**EJERCICIOS:**
#1 Responde brevemente estas preguntas sobre el fragmento de los valores:
(a) ¿Qué buscaban las oleadas inmigratorias que llegaron a la Argentina?
(b) ¿Qué ciudadanos menciona el fragmento como especialmente convencidos de que esos valores no valen nada?
(c) ¿A qué impulsaron a cientos de millones de personas la contracción al trabajo, la responsabilidad y la recompensa a la creatividad y a la innovación?
#2 Indica si cada afirmación concuerda con el fragmento de los valores y cita las palabras que lo deciden:
(a) La Argentina vivió largo tiempo bajo el imperio de esos valores.
(b) Los resultados del cambio de valores se verán de inmediato.
(c) Esos valores llevaron al mundo entero a progresar.
#3 Prosigue el fragmento sobre los valores a partir de su última oración.

Todos esos valores han sido sistemáticamente vilipendiados, ofendidos, ninguneados. Se han orquestado campañas explícitas y subliminares para mofarse de ellos y se ha ido llevando a la gente al convencimiento profundo de que esos son valores descartables; que son lo peor.
Sin embargo esos valores han sido los que han llevado -no solo a la Argentina cuando los practicó- sino al mundo entero a progresar y a constituir sociedades civilizadas y avanzadas.
La contracción al trabajo, la responsabilidad, la recompensa merecida a la creatividad y a la innovación, impulsaron a cientos de millones de personas (países enteros) a dejar la pobreza atrás y adentrarse en un mundo de confort y avances que la humanidad nunca antes había conocido.
La Argentina disfrutó brevemente del imperio de esos valores cuando a oleadas inmigratorias que solo buscaban paz y seguridad jurídica para el fruto de su trabajo se les unió una legislación que premiaba el esfuerzo, reconocía el mérito, recompensaba la inventiva y estimulaba el progreso sobre la base del respeto y de la responsabilidad individual; por el simple trámite de reconocer y hacerse cargo de las decisiones propias.
El éxito rotundo que ha tenido el constante bombardeo sobre esas ideas ha llevado al convencimiento de una masa muy sólida de ciudadanos (especialmente los más jóvenes) que esos valores no valen nada; que son antigüedades inservibles que solo caracterizan a estúpidos que creen que lo bueno vendrá con el tiempo.
La inmediatez exigida para los resultados es directamente contradictoria de la idea del “sacrificio” del goce actual para obtener mejores condiciones luego: nada de “mejores condiciones luego”, yo quiero lo mejor ya mismo.
¿Quién convence ahora a esa base extendida de ciudadanos que es necesario volver a las fuentes de lo que ellos consideran los “peores” valores para poder mejorar? ¿Quién los convence cuando, además, los resultados del cambio de valores no va a ser inmediato sino que, justamente, habrá que esperar tiempo para verlos?

**REGISTROS PROPORCIONADOS:**
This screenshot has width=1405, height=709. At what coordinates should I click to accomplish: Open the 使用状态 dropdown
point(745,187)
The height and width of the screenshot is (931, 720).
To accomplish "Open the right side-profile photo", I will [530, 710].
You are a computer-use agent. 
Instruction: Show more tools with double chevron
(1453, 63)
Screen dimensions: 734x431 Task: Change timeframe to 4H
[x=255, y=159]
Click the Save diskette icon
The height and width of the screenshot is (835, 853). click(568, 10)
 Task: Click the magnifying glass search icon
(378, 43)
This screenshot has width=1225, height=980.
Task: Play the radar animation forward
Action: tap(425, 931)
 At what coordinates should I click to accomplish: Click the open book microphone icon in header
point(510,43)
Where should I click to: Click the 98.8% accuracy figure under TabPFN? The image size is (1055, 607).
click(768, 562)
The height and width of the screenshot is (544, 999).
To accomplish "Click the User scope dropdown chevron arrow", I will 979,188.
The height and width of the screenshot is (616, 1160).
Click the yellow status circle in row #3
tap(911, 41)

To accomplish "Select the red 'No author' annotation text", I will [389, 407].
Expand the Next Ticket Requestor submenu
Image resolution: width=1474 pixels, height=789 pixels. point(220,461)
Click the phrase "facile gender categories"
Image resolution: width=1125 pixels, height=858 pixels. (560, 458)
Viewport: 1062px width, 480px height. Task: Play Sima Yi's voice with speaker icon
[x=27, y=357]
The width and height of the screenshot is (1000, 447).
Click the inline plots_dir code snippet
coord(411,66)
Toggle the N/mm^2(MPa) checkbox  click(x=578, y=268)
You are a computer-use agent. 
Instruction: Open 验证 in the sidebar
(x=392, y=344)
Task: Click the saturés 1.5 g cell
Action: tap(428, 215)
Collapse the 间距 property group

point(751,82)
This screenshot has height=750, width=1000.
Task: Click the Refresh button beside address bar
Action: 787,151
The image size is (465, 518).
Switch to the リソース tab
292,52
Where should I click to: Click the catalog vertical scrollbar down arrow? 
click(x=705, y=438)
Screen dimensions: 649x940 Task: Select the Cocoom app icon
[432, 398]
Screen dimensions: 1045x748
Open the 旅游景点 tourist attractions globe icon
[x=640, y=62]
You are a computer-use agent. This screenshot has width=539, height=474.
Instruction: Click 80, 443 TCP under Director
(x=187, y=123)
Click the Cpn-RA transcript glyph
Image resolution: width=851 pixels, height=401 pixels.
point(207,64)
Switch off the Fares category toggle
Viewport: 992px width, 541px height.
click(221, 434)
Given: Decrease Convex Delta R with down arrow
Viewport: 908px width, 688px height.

**RESPUESTAS DE LA ACTIVIDAD:**
#1
(a) Solo buscaban paz y seguridad jurídica para el fruto de su trabajo.
(b) Los más jóvenes.
(c) A dejar la pobreza atrás y adentrarse en un mundo de confort y avances que la humanidad nunca antes había conocido.

#2
(a) No: "La Argentina disfrutó brevemente del imperio de esos valores".
(b) No: "los resultados del cambio de valores no va a ser inmediato".
(c) Sí: "esos valores han sido los que han llevado -no solo a la Argentina cuando los practicó- sino al mundo entero a progresar".

#3
Este es el intríngulis en el que el populismo peronista ha puesto al país. Al destruir la educación clásica y haber inculcado en la mente de los jóvenes la idea de que los valores de sus padres y abuelos eran un conjunto de inmundicias, destruyó también el motor más fabuloso jamás inventado por el hombre para progresar y mejorar: la noción de sembrar hoy para cosechar mañana. El peronismo tiene la excusa de que no es el único que ha impulsado estas ideas en un país. En efecto, son varias las sociedades que están atravesando por calamidades similares. Y en eso, de alguna manera, podemos ver el enorme éxito que han tenido las tácticas del marxista italiano Antonio Gramsci.
Pero en ningún otro lugar del globo la destrucción ha sido tan marcada como en la Argentina. En ningún otro sitio puede verse el contraste entre dos etapas de un país: una marcada por la concreción del desarrollo y otra por la estrepitosa caída en la miseria.
“Empeorar” es lo único que nos queda para mejorar. E incluso al “empeoramiento” irónico al que hemos recurrido en nuestra exageración, es muy probable que siga un empeoramiento real por el que habrá que pasar para recién luego volver a asomar la cabeza hacia el progreso.
¿Qué argentino estaría dispuesto a, primero entender, y luego ejecutar ese camino? ¿Ustedes creen que hay muchos que lo entenderían? Y puesto que alguno lo entienda, ¿creen ustedes que luego estén dispuestos a arremangarse y comenzar el camino?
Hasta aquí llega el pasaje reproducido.